• _Task brief_
Convert the listing into a numbered list, omitting any blank lines.

***** Source records

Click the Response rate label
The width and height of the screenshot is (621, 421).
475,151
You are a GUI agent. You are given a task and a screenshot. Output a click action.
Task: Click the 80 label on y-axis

**********

• _Final result_
1. Click the Response rate label
2. The width and height of the screenshot is (621, 421).
3. 475,151
4. You are a GUI agent. You are given a task and a screenshot. Output a click action.
5. Task: Click the 80 label on y-axis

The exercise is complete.